In each Region every block, or Insula, has its number, and in the Insula a separate number is given to every door opening on a street. This arrangement is convenient because each house can be accurately designated by means of three numbers.

On the plans the Insulae are designated by Arabic numerals, but in the text small Roman numerals are used for the sake of clearness; thus, Ins. IX. i. 26, means the first Insula of Region IX, No. 26.

The names of several of the more important streets, as of the better known houses, are given in the text in the English form.

[CHAPTER VI]
BUILDING MATERIALS, CONSTRUCTION, AND ARCHITECTURAL PERIODS

Six centuries lie between the dates of the earliest and the latest buildings at Pompeii; and in order to understand any structure rightly we must first of all ascertain to what period it belongs. It is indeed rarely possible to fix dates with exactness for the earlier time; but certain periods are so clearly differentiated from one another, that in most cases there is no room for doubt to which of them a building is to be assigned. Before undertaking to characterize these periods, however, it will be necessary briefly to notice what building materials were used, and how they were turned to account in construction.

Exclusive of wood, which was more freely used in Pompeii than in Campanian towns to-day, the principal building materials were Sarno limestone, two kinds of tufa (gray and yellow), lava, a whitish limestone often called travertine wrongly, marble, and brick.

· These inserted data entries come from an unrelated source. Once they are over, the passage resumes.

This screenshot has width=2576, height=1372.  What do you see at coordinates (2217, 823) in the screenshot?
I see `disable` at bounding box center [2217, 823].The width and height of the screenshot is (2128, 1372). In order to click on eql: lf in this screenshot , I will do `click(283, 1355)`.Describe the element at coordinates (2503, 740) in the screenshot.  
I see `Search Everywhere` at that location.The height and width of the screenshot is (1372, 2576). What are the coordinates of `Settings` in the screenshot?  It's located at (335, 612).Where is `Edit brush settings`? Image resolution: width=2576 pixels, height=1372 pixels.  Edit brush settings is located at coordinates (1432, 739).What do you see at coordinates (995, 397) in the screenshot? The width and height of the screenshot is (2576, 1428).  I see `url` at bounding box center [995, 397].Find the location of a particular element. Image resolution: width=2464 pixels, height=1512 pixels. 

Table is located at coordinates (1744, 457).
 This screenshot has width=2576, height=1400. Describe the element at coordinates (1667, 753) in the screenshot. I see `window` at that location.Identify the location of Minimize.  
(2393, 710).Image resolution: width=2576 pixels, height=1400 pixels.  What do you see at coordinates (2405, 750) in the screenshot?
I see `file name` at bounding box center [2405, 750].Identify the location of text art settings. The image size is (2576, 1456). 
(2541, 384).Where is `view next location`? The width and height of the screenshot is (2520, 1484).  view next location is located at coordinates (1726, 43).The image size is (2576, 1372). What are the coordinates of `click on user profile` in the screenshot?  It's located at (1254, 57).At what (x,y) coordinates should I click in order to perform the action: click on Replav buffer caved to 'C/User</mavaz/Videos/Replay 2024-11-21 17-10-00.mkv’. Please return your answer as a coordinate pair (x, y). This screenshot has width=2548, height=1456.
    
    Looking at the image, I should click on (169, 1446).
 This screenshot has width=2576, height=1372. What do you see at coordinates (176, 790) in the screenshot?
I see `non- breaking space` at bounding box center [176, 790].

The Sarno limestone (pietra di Sarno) is a deposit from the water of the Sarno, and is found in beds along the course of the river. It contains many impressions of the leaves and stems of plants, and varies greatly in compactness; it closely resembles the Roman travertine, except that it has a more decided yellowish tint.

Gray tufa is a volcanic dust which has been hardened by the presence of water into rock. It has a fine grain, and is easily worked; it was quarried in the vicinity of Nocera. The volcanic dust which formed the yellow tufa was thrown out in an earlier period, when the Sarno plain was still a part of the sea, and so hardened in salt water; it is more friable than the gray tufa, and not so durable.

The lava, which came originally from Vesuvius, was quarried at Pompeii. Three varieties may be distinguished, differing in density according as they were taken from the lower or the upper strata: solid lava, or basalt, which, being heavy and extremely hard, was extensively used for pavements and thresholds; slag, like the scoriae found on the sides of Vesuvius to-day; and cruma, the foam of the lava stream, which is light and porous, but on account of its hardness has good resisting qualities.